“El papa Francisco, al comprobar que las actuales circunstancias hacen difícil el acceso al sacramento de la Reconciliación, nos recuerda que podemos igualmente recibir el perdón - al mismo Cristo - si lo deseamos con todo el corazón. Lo importante es reconocer ante Dios los propios pecados y, animados por la gracia de Cristo, decidir una sincera conversión”, subrayó monseñor Domingo Castagna, arzobispo emérito de Corrientes.
El arzobispo emérito de Corrientes, monseñor Domingo Salvador Castagna, aseguró que “la Divina Misericordia que, por voluntad de la Iglesia, prolonga la Pascua recién celebrada, no se entiende sin una fuerte experiencia del perdón”.
“Durante el tiempo de Cuaresma hemos procurado intensificar, en un clima de especial recogimiento, la conversión y la penitencia.
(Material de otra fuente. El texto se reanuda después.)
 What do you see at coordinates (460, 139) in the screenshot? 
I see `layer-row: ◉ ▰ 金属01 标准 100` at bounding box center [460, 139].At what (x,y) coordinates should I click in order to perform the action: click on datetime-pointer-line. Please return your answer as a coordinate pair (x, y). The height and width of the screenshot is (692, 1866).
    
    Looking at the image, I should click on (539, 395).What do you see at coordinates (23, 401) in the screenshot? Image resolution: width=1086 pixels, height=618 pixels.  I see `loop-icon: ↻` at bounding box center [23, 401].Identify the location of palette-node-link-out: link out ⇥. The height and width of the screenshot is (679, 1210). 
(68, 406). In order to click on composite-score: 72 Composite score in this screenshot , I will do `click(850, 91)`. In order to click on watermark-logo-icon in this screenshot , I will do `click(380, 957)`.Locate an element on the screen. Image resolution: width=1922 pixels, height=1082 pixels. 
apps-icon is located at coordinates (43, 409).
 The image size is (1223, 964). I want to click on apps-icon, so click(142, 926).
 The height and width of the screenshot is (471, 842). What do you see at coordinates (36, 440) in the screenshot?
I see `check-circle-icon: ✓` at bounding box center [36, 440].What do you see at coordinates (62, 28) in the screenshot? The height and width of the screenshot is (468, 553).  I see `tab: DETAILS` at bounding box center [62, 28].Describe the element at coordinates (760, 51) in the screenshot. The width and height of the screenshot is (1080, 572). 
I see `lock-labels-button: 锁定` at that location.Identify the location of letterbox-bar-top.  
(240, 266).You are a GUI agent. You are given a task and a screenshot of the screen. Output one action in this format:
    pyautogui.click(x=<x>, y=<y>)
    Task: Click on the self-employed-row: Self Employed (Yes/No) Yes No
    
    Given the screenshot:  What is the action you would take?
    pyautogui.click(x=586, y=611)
De esa manera nos dispusimos - y disponemos - a recibir el perdón”, recordó.
El prelado explicó que el perdón “consiste en el gesto misericordioso del Padre, expresado en el Misterio pascual celebrado” y subrayó: “Cristo es el perdón. Al recibirlo en la fe somos perdonados”.
“El papa Francisco, al comprobar que las actuales circunstancias hacen difícil el acceso al sacramento de la Reconciliación, nos recuerda que podemos igualmente recibir el perdón - al mismo Cristo - si lo deseamos con todo el corazón”, indicó.
“Lo importante es reconocer ante Dios los propios pecados y, animados por la gracia de Cristo, decidir una sincera conversión; con ella el propósito de declarar los pecados en la próxima confesión sacramental”, concluyó.